No indicator is foolproof, however. Some new fraud perpetrators have found ways to forge security icons. To confirm its authenticity, double-click on the lock icon to display the security certificate for the site. The name that the certificate is issued to should match the name of the site. If the name differs, you may be on a fake site, according to the Anti-Phishing Working Group at the Federal Trade Commission.
"Any Web site that doesn't have a secure payment page, that should be a red flag," Salter says.
Protect your computer.
Install firewalls and update anti-virus software to keep your machine from being compromised. Firewalls will help keep out unwanted intruders and anti-virus software will protect you from bugs.
"It's like changing the oil in your car and making sure your brakes work," Chestnut says. "You shouldn't go out on the road if your car isn't maintained. The same goes, you shouldn't go on the Internet if your computer isn't maintained."
EBay and various browsers now offer Account Guard, which you can download onto your toolbar to warn you if you go on a fake Web site.
Pick a safe payment method.
Do not send cash. Do not wire money through Western Union. Use a payment method that offers substantial protections.
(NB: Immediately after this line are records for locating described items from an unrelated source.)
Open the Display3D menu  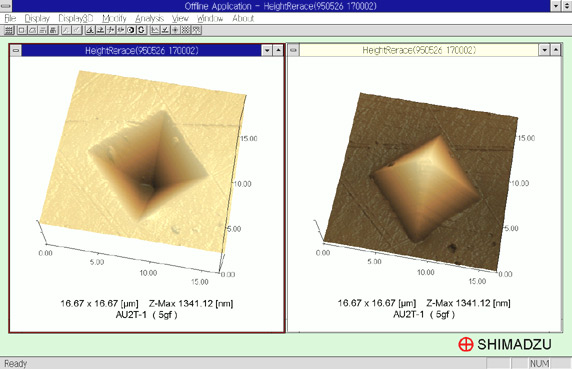pos(76,18)
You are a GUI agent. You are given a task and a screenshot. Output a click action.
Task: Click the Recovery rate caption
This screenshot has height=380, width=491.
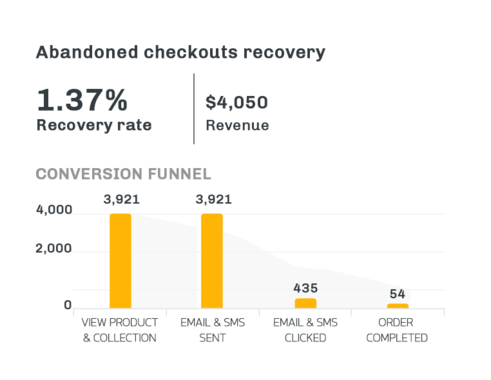click(x=94, y=125)
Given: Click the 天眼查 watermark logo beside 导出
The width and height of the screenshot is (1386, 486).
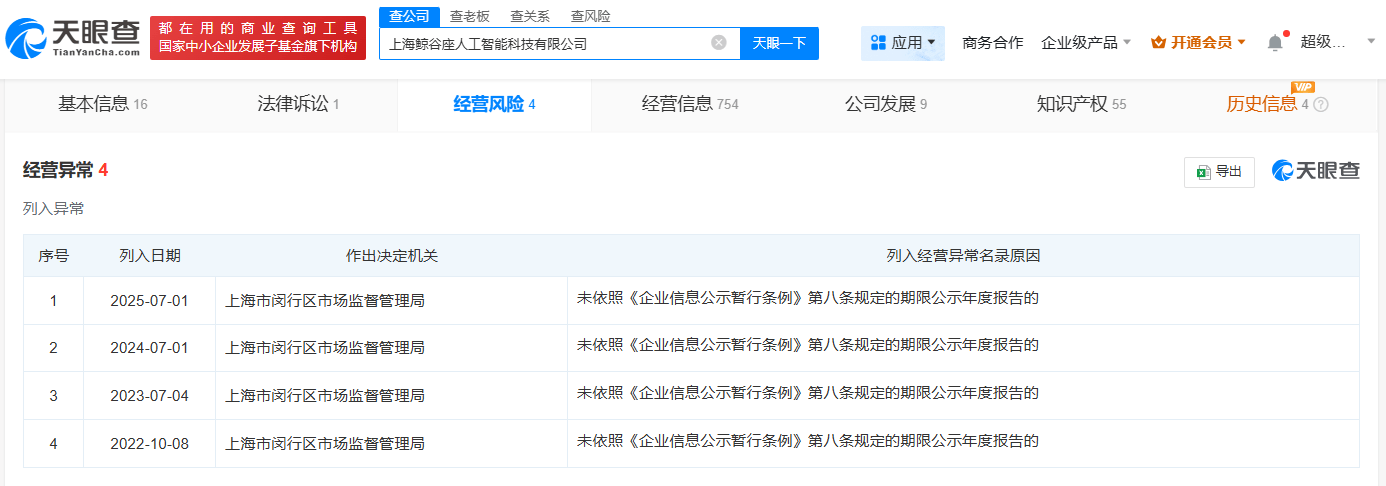Looking at the screenshot, I should [1316, 171].
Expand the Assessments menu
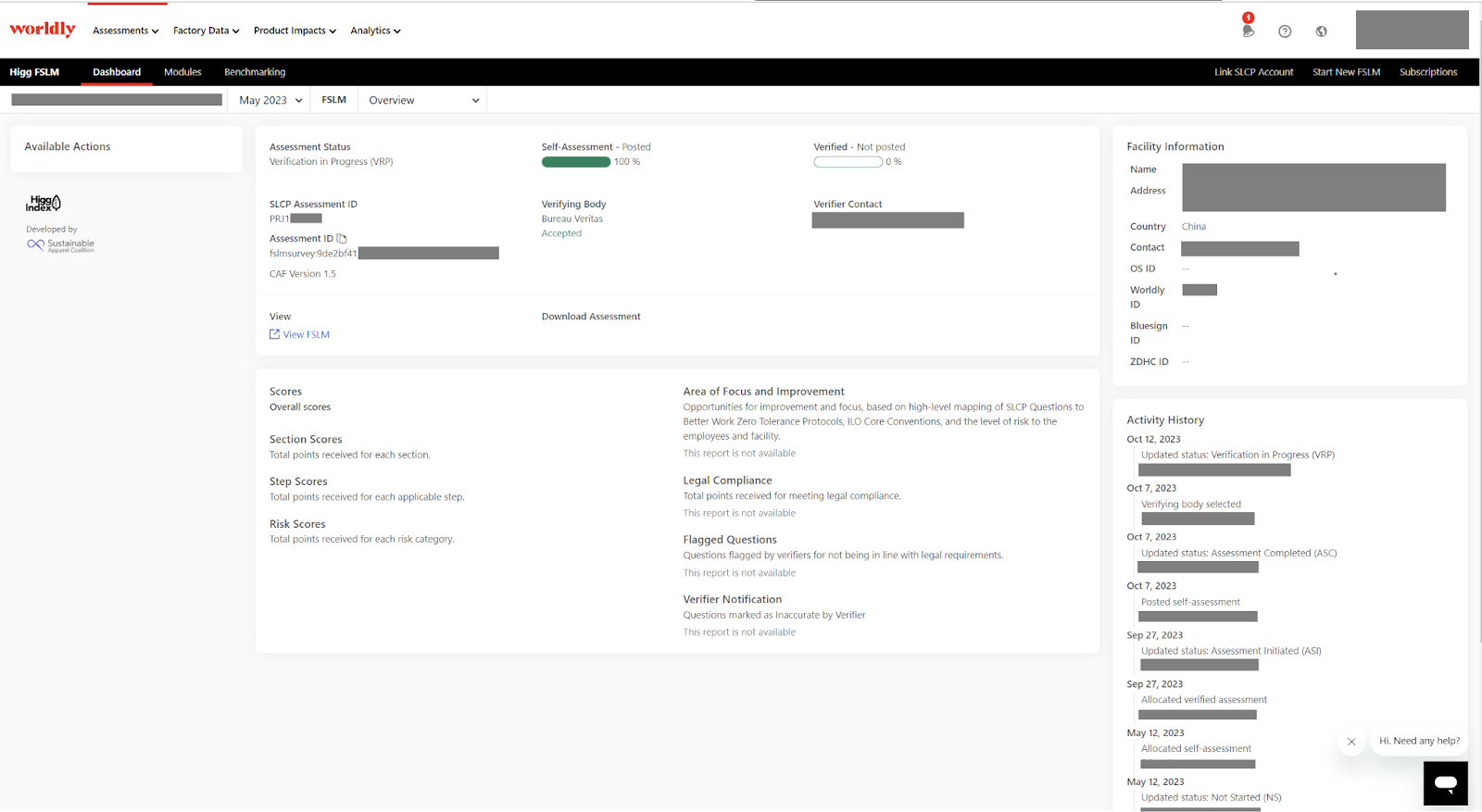The width and height of the screenshot is (1482, 812). (x=125, y=31)
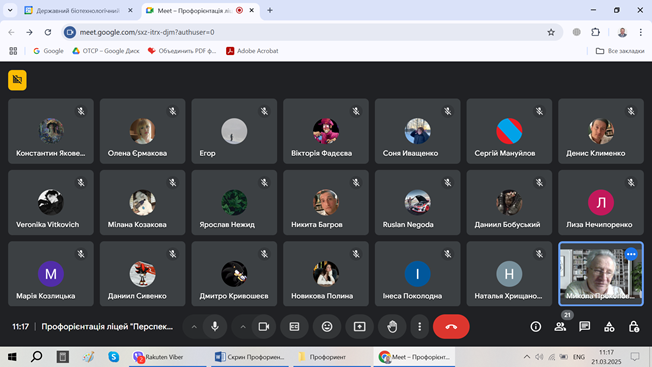652x367 pixels.
Task: Open host controls lock icon
Action: [x=634, y=327]
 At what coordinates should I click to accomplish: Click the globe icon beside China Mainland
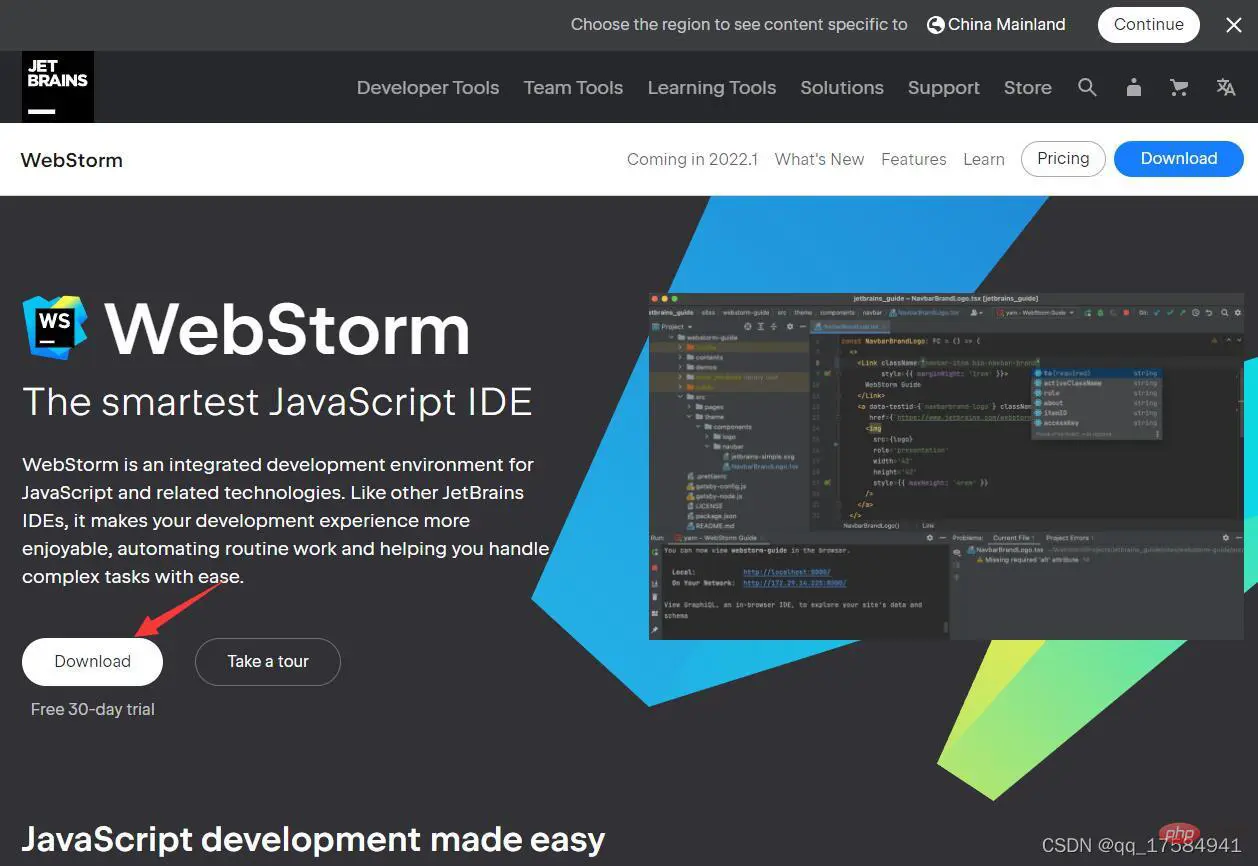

If you use a credit card, you can contest the charge if something goes wrong or you don't get your merchandise. When using PayPal (an eBay company), there are protections built into the system so that merchants don't get your bank account or credit-card number. Both the credit-card issuer and PayPal can work with merchants if you have problems or disputes.
Remember to check your bank, credit- and debit-card statements regularly to make sure that all of your transactions are accounted for and genuine. If anything is awry, contact the financial institution immediately.
Last, but not least, use common sense.
Don't be tempted by prices that are unrealistically low. Contact the seller, ask questions and get a comfort level before you decide to do business. If you feel uneasy about anything in the transaction, don't go through with the purchase. Shop at sites in which you're already familiar with the physical store.
"If the deal is too good to be true, it probably is," Chestnut says. "Don't throw common sense out the window."
Now that's advice worth keeping online and off.